Voltemos ao âmago do artigo. Um exemplo clássico de ultrapassagem da barreira de espécie é do vírus Ebola. Estudos científicos demonstraram que em áreas recém desmatadas na África Ocidental a aparição do vírus em diversas espécies de morcegos é mais frequente do que em áreas preservadas. Tendo seus habitats des­truídos, os morcegos chegam até as fazendas e jardins das casas para se alimentarem de frutas. A proximidade do morcego com o ser humano se estreita. Uma pessoa ao morder uma fruta já visitada por um morcego, em que tenha havido o depósito de saliva do animal, não é difícil ocorrer o contato com o vírus. No morcego o Ebola é benéfico, mas no ser humano, a partir de mutações, tornou-se um agente patogênico letal. A doença se caracteriza por sangramento dos órgãos internos.

Nos mercados de animais vivos, “organizados” por nós para o comércio de carnes, muitas espécies que jamais estariam próximas uma da outra na natureza, ficam por longos períodos lado a lado. Nessas condições, os micróbios, algumas vezes, conseguem passar de uma espécie para outra, inclusive para o Homo sapiens. Em um novo hospedeiro, o vírus, a bactéria ou o protozoário, sofre mutações e se torna um agente patogênico. Esta é, até o momento, a causa mais provável para o aparecimento da pandemia da covid-19.
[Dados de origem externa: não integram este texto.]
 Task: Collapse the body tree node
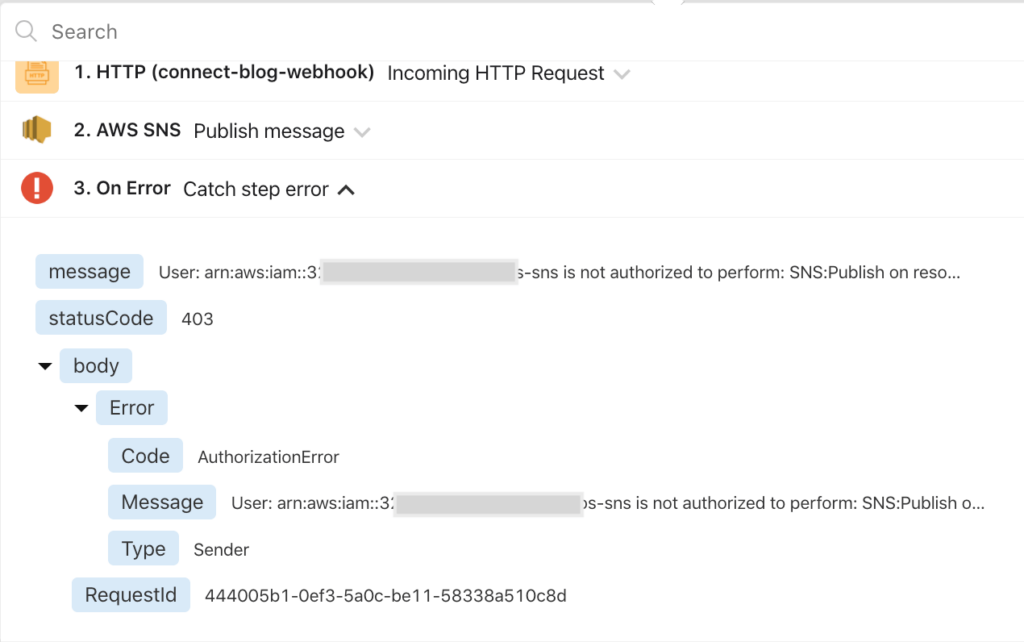point(45,366)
Se passarmos por essa, há pelo menos três medidas para controlar, pelo menos em parte, novas e severas pandemias. A ampliação do habitat humano deve internalizar os conhecimentos da Ecologia e da Biologia, entre outras áreas das Ciências Naturais e Humanas, para que deixemos no passado nosso incomensu­rável amadorismo no trato com a natureza. A regulação e fiscalização ambiental e sanitária da produção e do comércio de carnes devem ser revisadas e alçadas a um padrão seguro e sustentável. Por fim, torna-se inadiável uma alteração em nossa dieta exageradamente rica em proteína animal.

Agora, se quisermos, que nosso habitat seja apenas nossa casa e nos man­tenhamos em quarentena pelo resto de nossos dias, continuemos a ignorar ou fazer de conta que estamos agindo perante tudo o que vem sendo revelado pelos estudos científicos sobre a devastação que estamos provocando na Terra.

Eu desconfio que cuidar do planeta gera mais empregos e mais riquezas do que destruí-lo.

Namastê.


(*) Perci Guzzo é ecólogo e mestre em Geociências e Meio Ambiente.